-- BEGIN --
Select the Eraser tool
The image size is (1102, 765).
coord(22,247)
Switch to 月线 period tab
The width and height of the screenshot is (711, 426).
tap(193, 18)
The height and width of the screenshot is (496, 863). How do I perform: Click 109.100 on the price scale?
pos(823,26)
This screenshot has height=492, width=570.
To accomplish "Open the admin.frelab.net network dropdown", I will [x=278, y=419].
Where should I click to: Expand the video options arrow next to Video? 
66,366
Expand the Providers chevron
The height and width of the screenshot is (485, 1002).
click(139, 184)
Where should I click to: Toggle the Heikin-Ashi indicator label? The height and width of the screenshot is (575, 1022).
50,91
-- END --
-- BEGIN --
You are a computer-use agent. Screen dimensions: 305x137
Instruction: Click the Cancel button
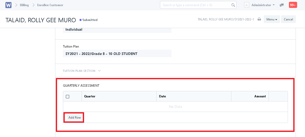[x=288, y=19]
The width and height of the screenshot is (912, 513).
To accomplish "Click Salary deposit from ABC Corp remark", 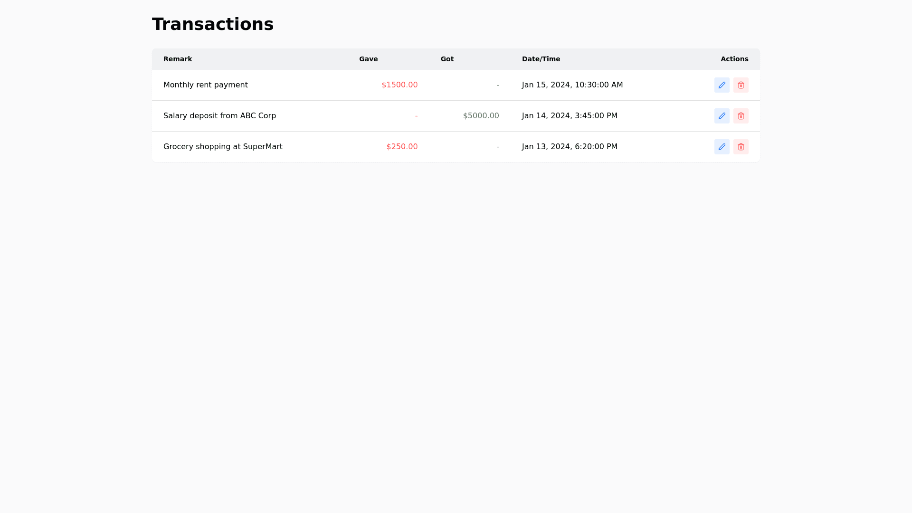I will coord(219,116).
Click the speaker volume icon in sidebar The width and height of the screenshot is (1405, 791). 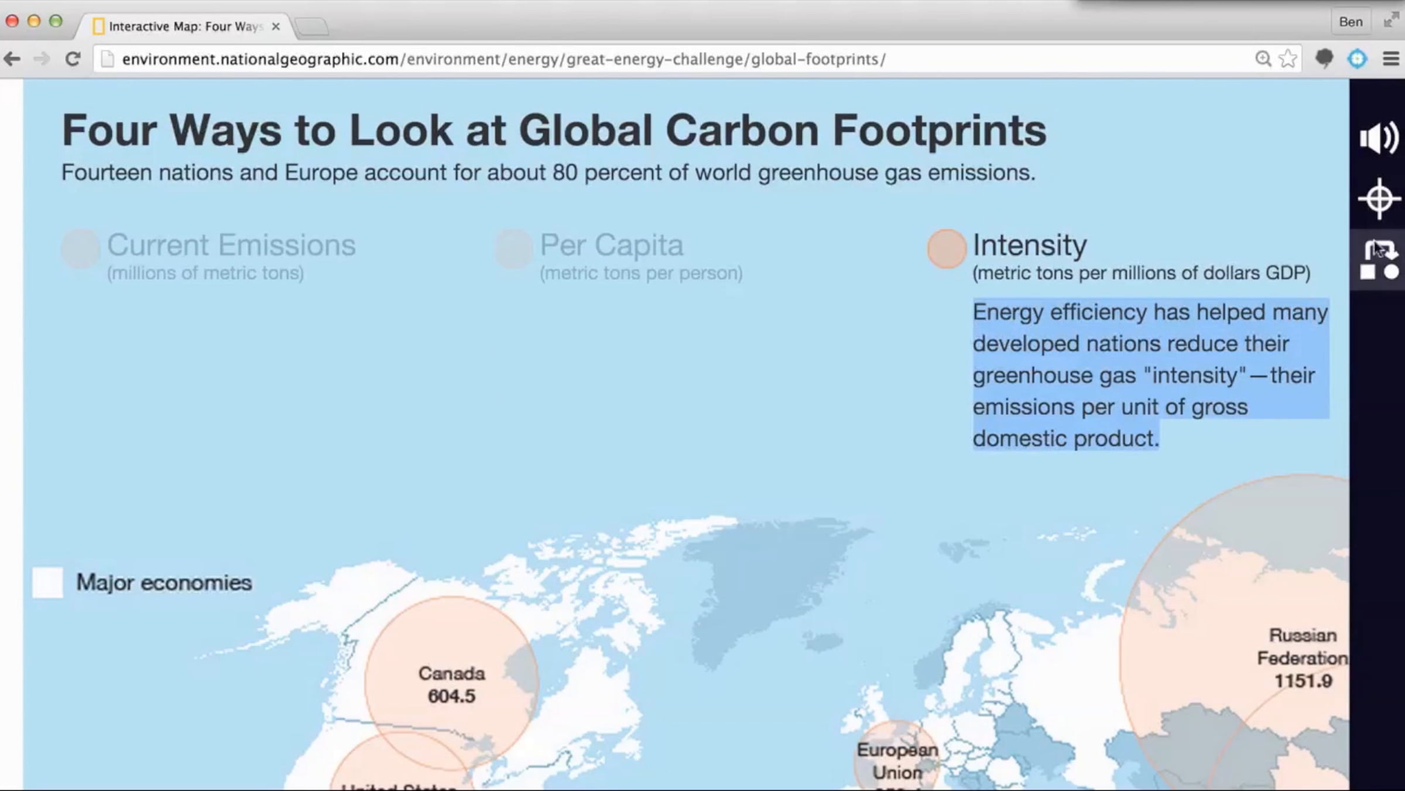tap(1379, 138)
-- END --
-- BEGIN --
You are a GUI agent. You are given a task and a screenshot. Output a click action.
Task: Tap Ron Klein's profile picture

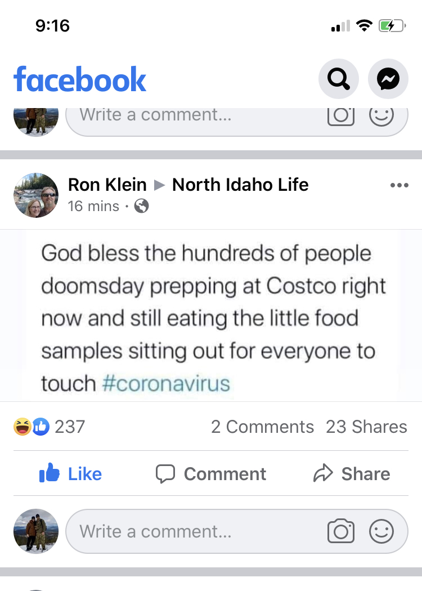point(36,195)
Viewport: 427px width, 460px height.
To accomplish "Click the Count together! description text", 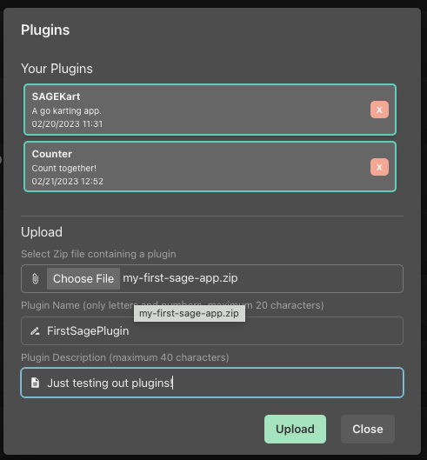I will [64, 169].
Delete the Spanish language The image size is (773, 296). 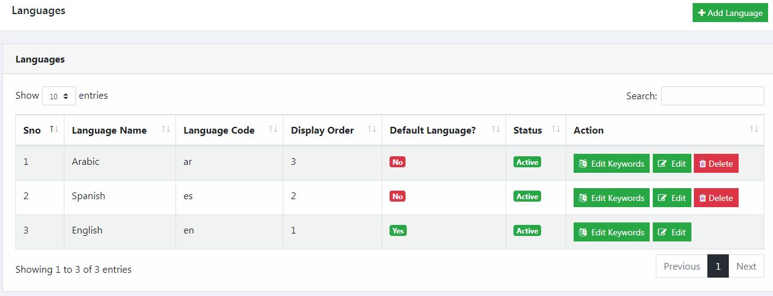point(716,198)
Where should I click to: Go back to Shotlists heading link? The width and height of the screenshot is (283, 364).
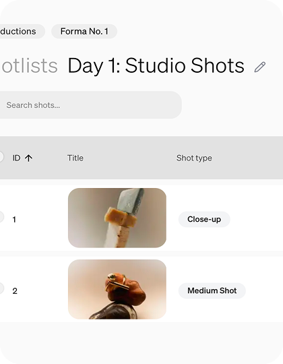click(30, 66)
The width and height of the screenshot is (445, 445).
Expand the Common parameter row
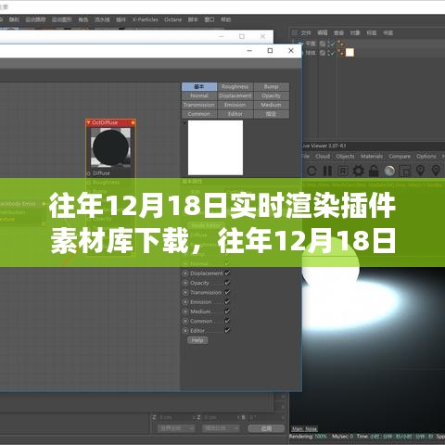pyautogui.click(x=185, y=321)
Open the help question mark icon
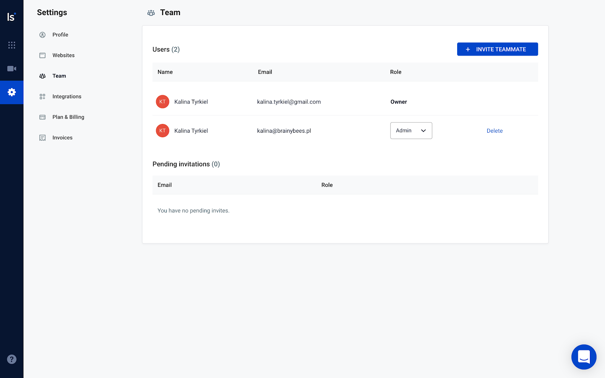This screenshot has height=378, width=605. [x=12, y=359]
-- END --
__Stated problem__. In the listing above, how many lines contain the word "agent"? Matches must have the same case, and the reply should be only the number.

__Written reply__. 2